Preventing Black Spots on Avocados

To avoid getting anthracnose spores onto your fresh produce like avocados, always thoroughly wash your hands before handling them as well as using gloves when possible (especially if working with multiple fruits).

Storing Avocados for Extended Freshness

Avocados are best consumed within one or two days after buying them because they can rot easily if left out at room temperature too long.

One effective way of prolonging their freshness is by slicing off both ends (with as little flesh removed from its middle as possible) before wrapping tightly with plastic wrap and placing inside a sealed container, this method works great for other products like strawberries, apples, bananas, etc).

Can An Avocado Be Too Ripe?

Avocados can be too ripe, so it is best to eat an avocado once it becomes dark green in color. Brown spots in avocados are not a sign of spoilage and you do not have to discard the avocados with brown spots if they are still firm.

How To Soften The Avocado?

Sometimes, avocado is just too hard to cut. It’s not ripe enough, and the flesh can’t be scooped out with a spoon.

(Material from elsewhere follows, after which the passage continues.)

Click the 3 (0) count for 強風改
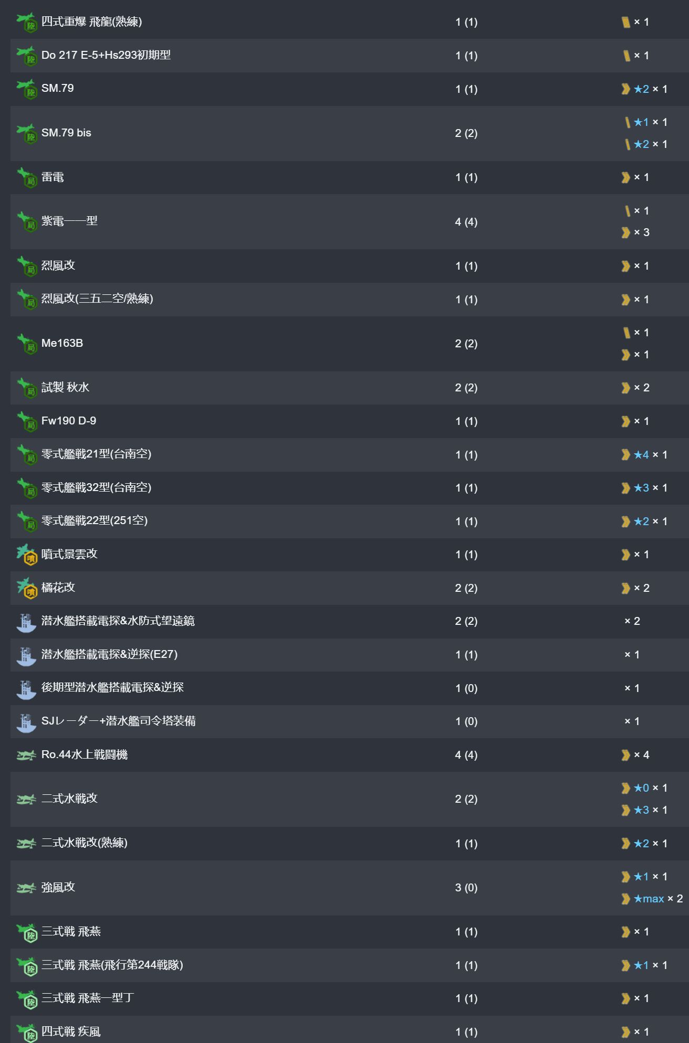Image resolution: width=689 pixels, height=1043 pixels. (x=466, y=888)
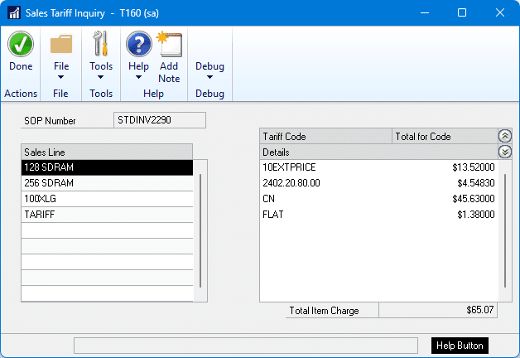Collapse details with the double up-arrow button
The image size is (520, 358).
(505, 136)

The best method to soften an avocado is to use a paper bag and put the avocado in it. Roll up and close, place it on your kitchen counter out of sunlight, and let it sit for a day or two.

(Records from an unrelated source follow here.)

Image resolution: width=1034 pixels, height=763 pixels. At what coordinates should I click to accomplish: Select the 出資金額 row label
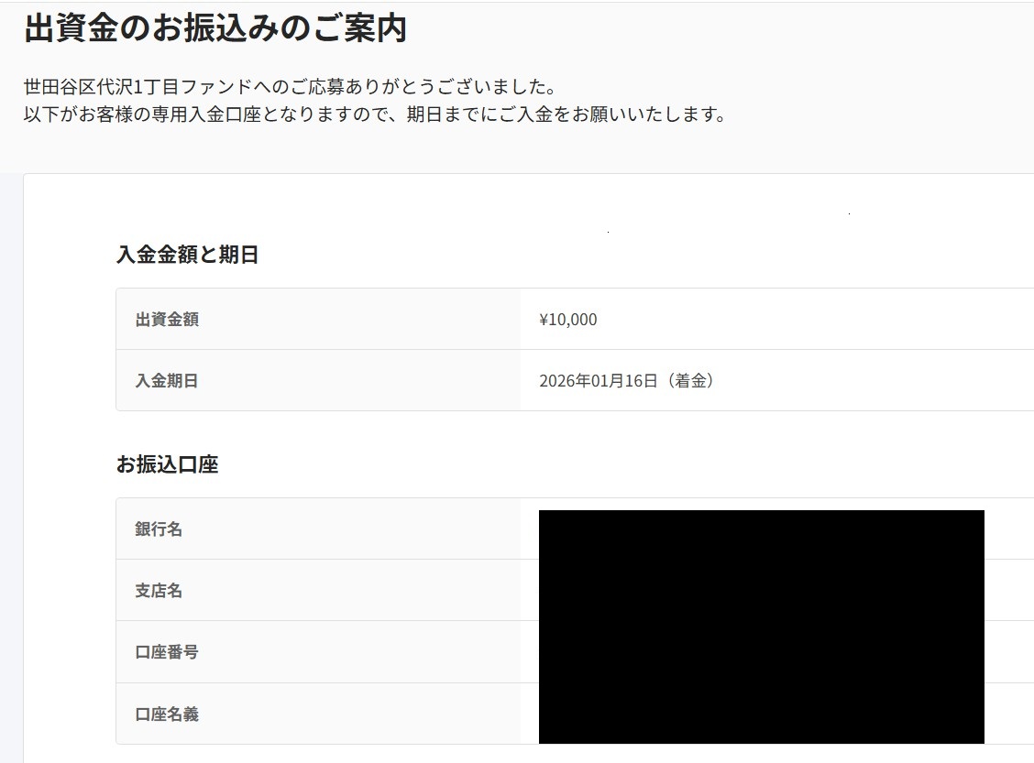[x=166, y=319]
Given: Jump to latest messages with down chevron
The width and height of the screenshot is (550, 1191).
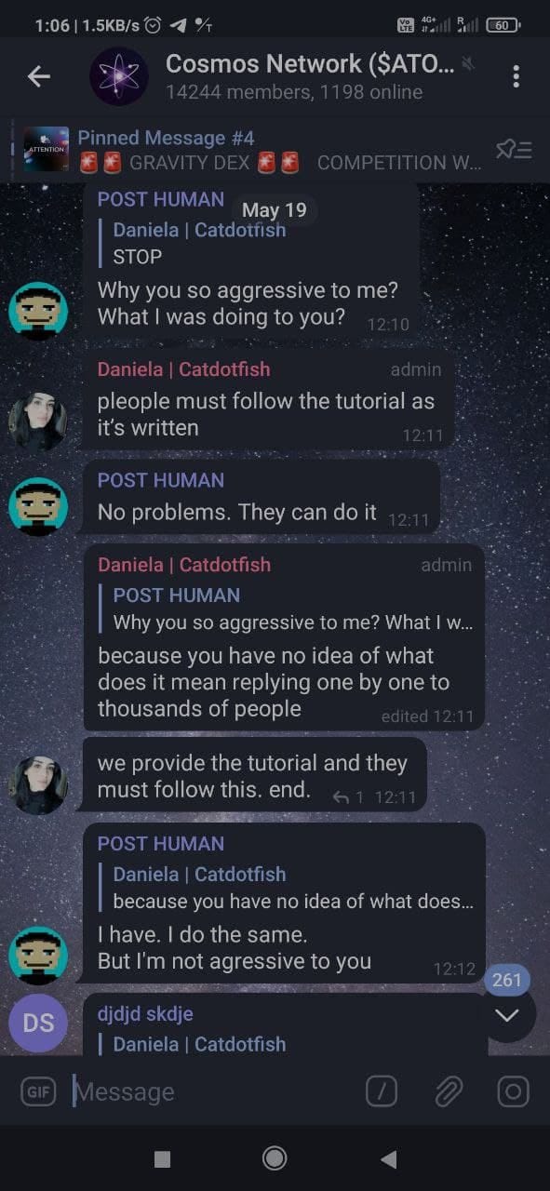Looking at the screenshot, I should tap(507, 1015).
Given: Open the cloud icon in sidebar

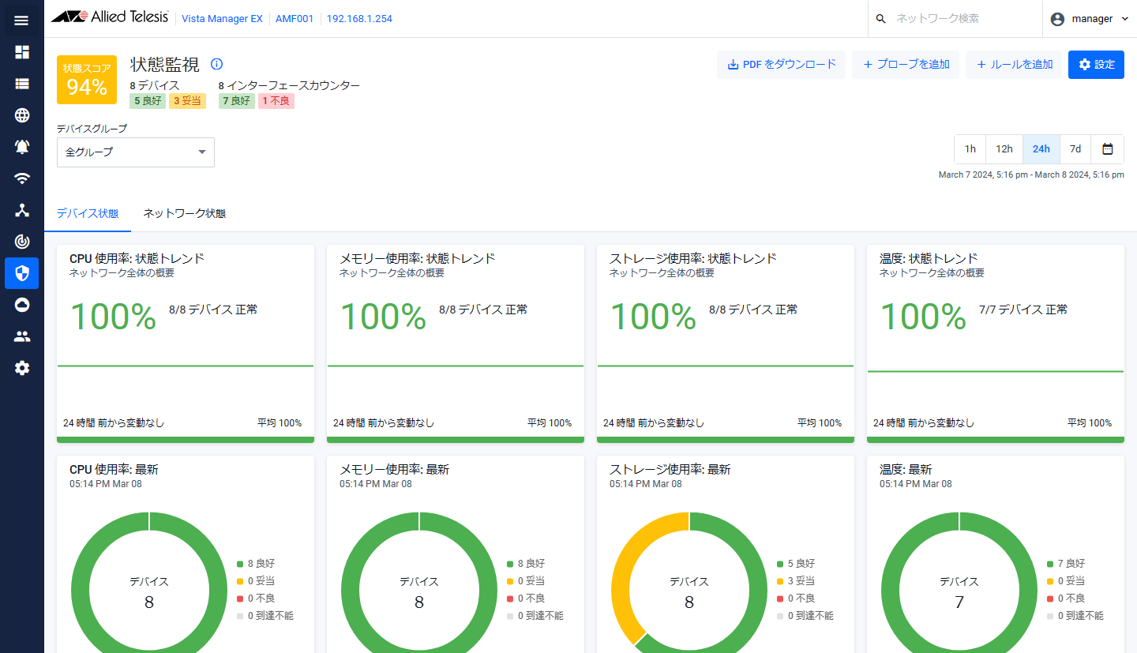Looking at the screenshot, I should coord(22,305).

The brown paper bag trick is an old-school tip that has been around for years, but how does it work? The answer: ethylene gas. Avocados produce this type of gas which can be released slowly – causing avocados to ripen at their own pace – or sped up by putting them in containers (a paper bag works best) that concentrate the gas. When you use the paper bag technique, avocado will usually be ready in about four days, or less if keeping track daily helps indicate progress.

Is It Safe to Eat Avocado Seeds?

It’s not recommended to eat avocado seeds.

A lot of people think that you can eat the whole fruit, including the seed or pit at its center. But this is not true.

The skin and seed need to be removed before eating it because they’re difficult to digest, with a bitter flavor that’s unpleasant for many people.

Final Thoughts on Avocado Brown Spots

Brown spots in avocado are safe to eat. This is because they’re just harmless brown patches on the skin that come from being exposed to air and natural oxidation.

Avocados should be consumed as soon as possible after cutting or buying, but if you do have a brown spot in your avocado and want to save it for later, store it separately with plastic wrap.

I hope this article answered all of your questions about the brown spots in avocados and that you learned something new today!